* **TASK INPUT**
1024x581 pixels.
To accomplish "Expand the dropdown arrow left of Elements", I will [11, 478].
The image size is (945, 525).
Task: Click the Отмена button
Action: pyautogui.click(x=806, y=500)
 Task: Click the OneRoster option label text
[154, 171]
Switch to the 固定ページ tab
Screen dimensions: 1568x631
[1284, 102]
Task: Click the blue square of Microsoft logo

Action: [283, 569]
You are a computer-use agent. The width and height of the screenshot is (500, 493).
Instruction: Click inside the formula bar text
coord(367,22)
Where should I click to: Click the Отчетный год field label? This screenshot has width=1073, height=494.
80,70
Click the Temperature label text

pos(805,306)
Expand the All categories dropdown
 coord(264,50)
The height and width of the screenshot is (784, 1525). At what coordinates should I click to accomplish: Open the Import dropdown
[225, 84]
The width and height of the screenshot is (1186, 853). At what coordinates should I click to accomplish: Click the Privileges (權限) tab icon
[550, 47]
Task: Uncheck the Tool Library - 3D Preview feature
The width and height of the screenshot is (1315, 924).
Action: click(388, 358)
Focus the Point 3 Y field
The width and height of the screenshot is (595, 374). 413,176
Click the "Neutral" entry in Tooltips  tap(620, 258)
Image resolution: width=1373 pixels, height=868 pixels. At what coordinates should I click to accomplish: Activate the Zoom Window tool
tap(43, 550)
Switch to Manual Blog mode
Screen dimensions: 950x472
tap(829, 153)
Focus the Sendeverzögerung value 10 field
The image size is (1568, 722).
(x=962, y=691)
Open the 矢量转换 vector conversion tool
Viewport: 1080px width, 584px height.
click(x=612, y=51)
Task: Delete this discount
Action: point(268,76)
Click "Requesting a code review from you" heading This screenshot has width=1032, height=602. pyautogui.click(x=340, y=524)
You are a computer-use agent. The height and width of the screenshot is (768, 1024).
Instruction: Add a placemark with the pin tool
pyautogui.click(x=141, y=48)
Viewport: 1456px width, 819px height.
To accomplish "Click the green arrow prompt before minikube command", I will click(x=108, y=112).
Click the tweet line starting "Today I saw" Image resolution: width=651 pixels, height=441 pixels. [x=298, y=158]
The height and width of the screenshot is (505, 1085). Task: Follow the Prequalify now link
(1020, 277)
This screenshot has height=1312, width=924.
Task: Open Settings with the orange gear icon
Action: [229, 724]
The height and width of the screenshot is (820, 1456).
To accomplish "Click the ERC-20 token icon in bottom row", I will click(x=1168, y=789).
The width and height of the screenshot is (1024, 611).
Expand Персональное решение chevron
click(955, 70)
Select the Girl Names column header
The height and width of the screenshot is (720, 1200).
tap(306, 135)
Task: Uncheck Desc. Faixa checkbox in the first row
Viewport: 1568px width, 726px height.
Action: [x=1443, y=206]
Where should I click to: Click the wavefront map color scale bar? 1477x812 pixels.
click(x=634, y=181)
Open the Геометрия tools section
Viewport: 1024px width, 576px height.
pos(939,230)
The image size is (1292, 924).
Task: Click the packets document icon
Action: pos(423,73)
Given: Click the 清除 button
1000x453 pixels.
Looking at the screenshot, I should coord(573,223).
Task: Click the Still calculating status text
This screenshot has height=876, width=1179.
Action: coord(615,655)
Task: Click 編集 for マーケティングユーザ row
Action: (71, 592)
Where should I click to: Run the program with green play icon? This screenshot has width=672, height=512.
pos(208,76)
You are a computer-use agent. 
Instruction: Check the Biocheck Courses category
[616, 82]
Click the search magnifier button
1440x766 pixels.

* **WHAT IS ASKED**
Switch every "Viewport" in the records above to "Display" and give all the lines again with nothing else changed.

* **ANSWER IN FULL**
1024x581 pixels.
To accomplish "Expand the dropdown arrow left of Elements", I will [11, 478].
The image size is (945, 525).
Task: Click the Отмена button
Action: pyautogui.click(x=806, y=500)
 Task: Click the OneRoster option label text
[154, 171]
Switch to the 固定ページ tab
Screen dimensions: 1568x631
[1284, 102]
Task: Click the blue square of Microsoft logo

Action: [283, 569]
You are a computer-use agent. The width and height of the screenshot is (500, 493).
Instruction: Click inside the formula bar text
coord(367,22)
Where should I click to: Click the Отчетный год field label? This screenshot has width=1073, height=494.
80,70
Click the Temperature label text

pos(805,306)
Expand the All categories dropdown
 coord(264,50)
The height and width of the screenshot is (784, 1525). At what coordinates should I click to accomplish: Open the Import dropdown
[225, 84]
The width and height of the screenshot is (1186, 853). At what coordinates should I click to accomplish: Click the Privileges (權限) tab icon
[550, 47]
Task: Uncheck the Tool Library - 3D Preview feature
The width and height of the screenshot is (1315, 924).
Action: click(388, 358)
Focus the Point 3 Y field
The width and height of the screenshot is (595, 374). 413,176
Click the "Neutral" entry in Tooltips  tap(620, 258)
Image resolution: width=1373 pixels, height=868 pixels. At what coordinates should I click to accomplish: Activate the Zoom Window tool
tap(43, 550)
Switch to Manual Blog mode
Screen dimensions: 950x472
tap(829, 153)
Focus the Sendeverzögerung value 10 field
The image size is (1568, 722).
(x=962, y=691)
Open the 矢量转换 vector conversion tool
Display: 1080px width, 584px height.
click(x=612, y=51)
Task: Delete this discount
Action: point(268,76)
Click "Requesting a code review from you" heading This screenshot has width=1032, height=602. pyautogui.click(x=340, y=524)
You are a computer-use agent. The height and width of the screenshot is (768, 1024).
Instruction: Add a placemark with the pin tool
pyautogui.click(x=141, y=48)
Display: 1456px width, 819px height.
To accomplish "Click the green arrow prompt before minikube command", I will click(x=108, y=112).
Click the tweet line starting "Today I saw" Image resolution: width=651 pixels, height=441 pixels. [x=298, y=158]
The height and width of the screenshot is (505, 1085). Task: Follow the Prequalify now link
(1020, 277)
This screenshot has height=1312, width=924.
Task: Open Settings with the orange gear icon
Action: [229, 724]
The height and width of the screenshot is (820, 1456).
To accomplish "Click the ERC-20 token icon in bottom row", I will click(x=1168, y=789).
The width and height of the screenshot is (1024, 611).
Expand Персональное решение chevron
click(955, 70)
Select the Girl Names column header
The height and width of the screenshot is (720, 1200).
tap(306, 135)
Task: Uncheck Desc. Faixa checkbox in the first row
Display: 1568px width, 726px height.
Action: [x=1443, y=206]
Where should I click to: Click the wavefront map color scale bar? 1477x812 pixels.
click(x=634, y=181)
Open the Геометрия tools section
Display: 1024px width, 576px height.
pos(939,230)
The image size is (1292, 924).
Task: Click the packets document icon
Action: pos(423,73)
Given: Click the 清除 button
1000x453 pixels.
Looking at the screenshot, I should coord(573,223).
Task: Click the Still calculating status text
This screenshot has height=876, width=1179.
Action: coord(615,655)
Task: Click 編集 for マーケティングユーザ row
Action: (71, 592)
Where should I click to: Run the program with green play icon? This screenshot has width=672, height=512.
pos(208,76)
You are a computer-use agent. 
Instruction: Check the Biocheck Courses category
[616, 82]
Click the search magnifier button
1440x766 pixels.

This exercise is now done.